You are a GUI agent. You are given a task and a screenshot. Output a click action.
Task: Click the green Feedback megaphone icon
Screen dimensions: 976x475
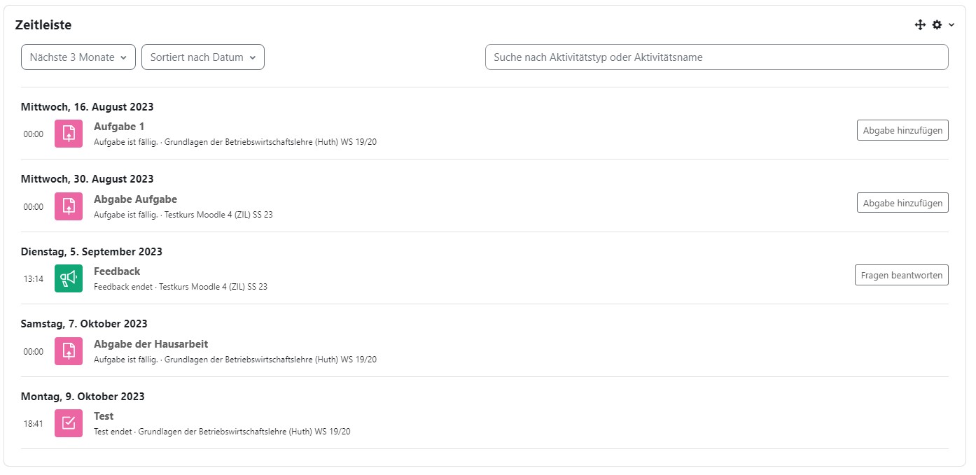[69, 278]
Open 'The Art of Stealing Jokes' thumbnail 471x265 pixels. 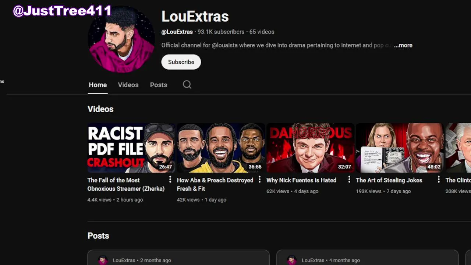pos(400,148)
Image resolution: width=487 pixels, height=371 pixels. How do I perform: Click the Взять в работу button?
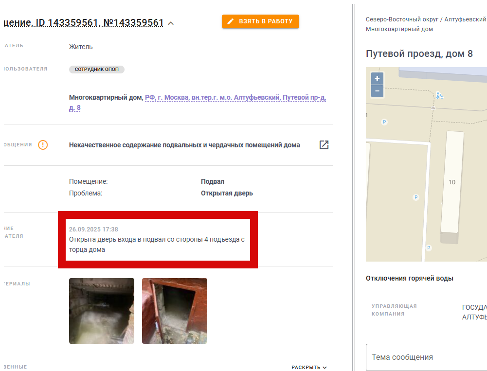pos(260,21)
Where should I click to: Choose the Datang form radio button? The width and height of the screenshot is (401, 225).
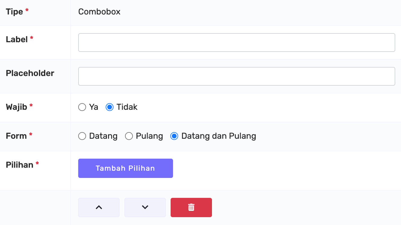point(82,136)
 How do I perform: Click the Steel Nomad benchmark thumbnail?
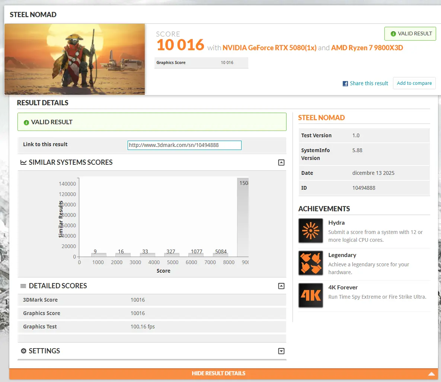tap(75, 59)
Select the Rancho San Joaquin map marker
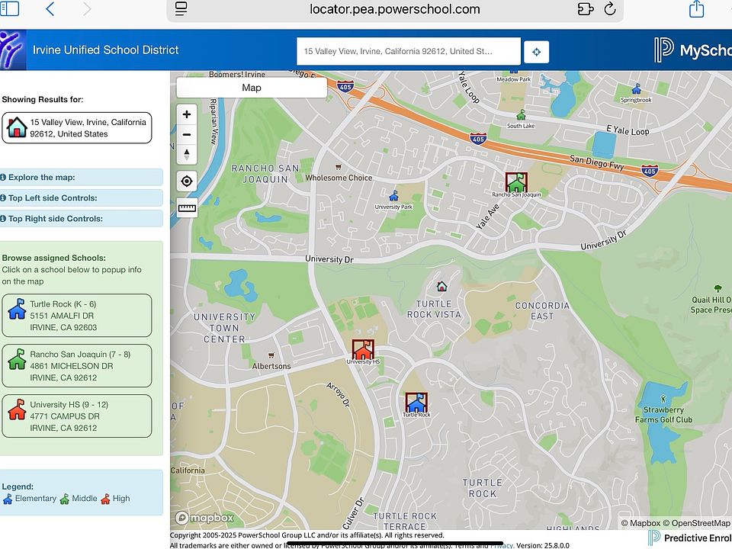This screenshot has width=732, height=549. pos(516,182)
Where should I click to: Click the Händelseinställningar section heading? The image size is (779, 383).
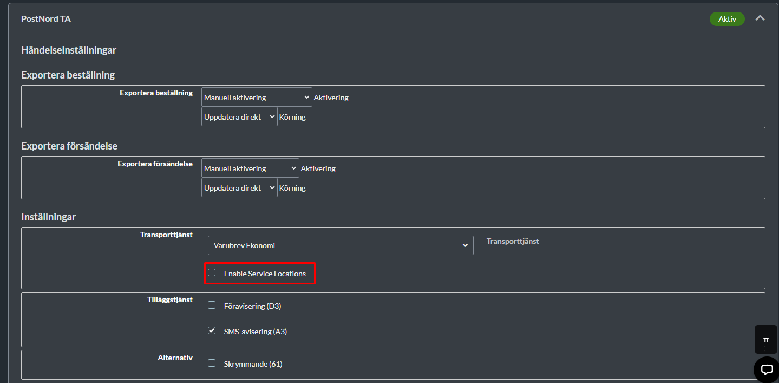pos(69,50)
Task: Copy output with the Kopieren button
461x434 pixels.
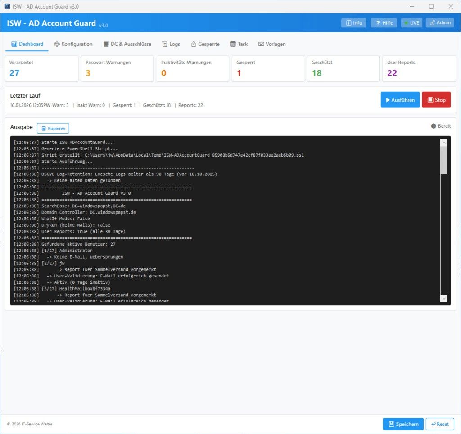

....

### PROBLEM TO WORK ON
Please retype, exactly and only, the lines from the one holding "Task: Copy output with the Kopieren button" to the end of the entries, both ends included, without any pictures.

### PROBLEM SOLUTION
Task: Copy output with the Kopieren button
461x434 pixels.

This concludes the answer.